Hacker News new | ask | show | jobs
by jkljsfdasdf 882 days ago
Embarrasing question tbh but with all the cloud-native sqlite stuff like cloudflare d1 and fly LiteFS I'm seriously thinking of switching from postgres to sqlite.

Does anyone have a compare/contrast sort of thing between the two?

6 comments

The SQLite omitted features page is a good place to start:

https://www.sqlite.org/omitted.html

and the gotchas page it links to.

It is a lot less feature rich than Postgres so there are things you will miss. Nothing like the range of types, I do not think it has a transactional DDL which is nice to have for migrations, and there are various other things like exclusion constraints and the different index types.

On the other hand SQLite may do all you want and not having to run and configure a separate server is a huge deployment advantage.

For the love of all that is holy, if you do, only use STRICT tables. By default [0], SQLite will happily accept that not only can an INTEGER column store “1234” (helpfully silently casting it first), but “abcd” can also be stored in the column as-is.

There are other horrors in the link.

[0]: https://www.sqlite.org/quirks.html

I actually kinda like the fact that whatever data you write to the table will actually be written.

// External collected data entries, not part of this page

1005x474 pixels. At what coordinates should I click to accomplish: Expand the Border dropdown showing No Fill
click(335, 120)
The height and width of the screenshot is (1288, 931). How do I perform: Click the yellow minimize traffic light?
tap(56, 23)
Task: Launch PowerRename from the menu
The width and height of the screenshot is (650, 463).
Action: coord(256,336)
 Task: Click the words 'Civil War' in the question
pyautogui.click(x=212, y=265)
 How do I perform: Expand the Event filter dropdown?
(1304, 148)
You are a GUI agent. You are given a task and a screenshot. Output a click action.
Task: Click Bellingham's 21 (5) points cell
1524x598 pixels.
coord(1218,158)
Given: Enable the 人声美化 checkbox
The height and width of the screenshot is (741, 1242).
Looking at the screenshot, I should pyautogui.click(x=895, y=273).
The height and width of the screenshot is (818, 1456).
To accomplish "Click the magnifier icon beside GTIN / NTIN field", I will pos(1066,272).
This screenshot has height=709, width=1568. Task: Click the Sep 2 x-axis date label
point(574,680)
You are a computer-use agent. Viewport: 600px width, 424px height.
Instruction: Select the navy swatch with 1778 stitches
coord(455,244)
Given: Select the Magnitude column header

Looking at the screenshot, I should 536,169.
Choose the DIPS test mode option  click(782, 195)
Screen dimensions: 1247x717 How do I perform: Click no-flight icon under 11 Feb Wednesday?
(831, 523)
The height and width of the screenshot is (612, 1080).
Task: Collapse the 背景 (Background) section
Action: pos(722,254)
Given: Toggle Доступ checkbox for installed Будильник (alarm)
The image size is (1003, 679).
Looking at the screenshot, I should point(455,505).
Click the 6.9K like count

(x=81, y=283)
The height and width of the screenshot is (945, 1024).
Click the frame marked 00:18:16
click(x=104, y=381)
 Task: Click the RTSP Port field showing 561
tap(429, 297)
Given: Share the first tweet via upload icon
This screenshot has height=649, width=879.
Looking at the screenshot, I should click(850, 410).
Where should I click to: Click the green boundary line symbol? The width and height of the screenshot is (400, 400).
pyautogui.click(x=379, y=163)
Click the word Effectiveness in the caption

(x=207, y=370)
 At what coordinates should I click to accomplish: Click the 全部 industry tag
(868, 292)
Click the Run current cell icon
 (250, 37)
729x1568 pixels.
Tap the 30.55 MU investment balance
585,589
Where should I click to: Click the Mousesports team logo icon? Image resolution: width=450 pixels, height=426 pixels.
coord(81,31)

I semi-regularly fix a serious data loss bug that has been fixed with an alter table query. Maybe converting VARCHAR to TEXT or INT to BIGINT... of course it doesn't really "fix" your problem, because the data has already been lost/truncated.

What's a real world situation where completely the wrong type could be written to a column? Especially in modern software with good type safety checks/etc to ensure you don't have malicious data inserted into your database? If I ever did have that happen... at least the data hasn't been lost. You can run a simple script to clean up the "horrific" data.

I don't find a DB that losslessly stores what I told it to store regardless of types worrying at all.

So in fact AFAIC the misfeature of SQLite is not that it's typeless, IMO, rather it's that it has this notion of NUMERIC affinity that's all but lossless.

E.g. SQLite has a decimal extension that allows you to work with decimal numbers represented as TEXT, and so is appropriate to handle money without rounding issues. However, if you have a column where the declared type is DECIMAL, MONEY, NUMBER, NUMERIC or whatever it will have NUMERIC affinity. Then if you store a textual decimal number to it, it will deduce it looks like a FLOAT and convert, loosing precision.

Your only solution is to use BLOB affinity (declare no type), which is what I do, most of the time.

This is precisely the issue. Databases should not guess at what you want, nor be helpful and make your query work with incorrect types specified.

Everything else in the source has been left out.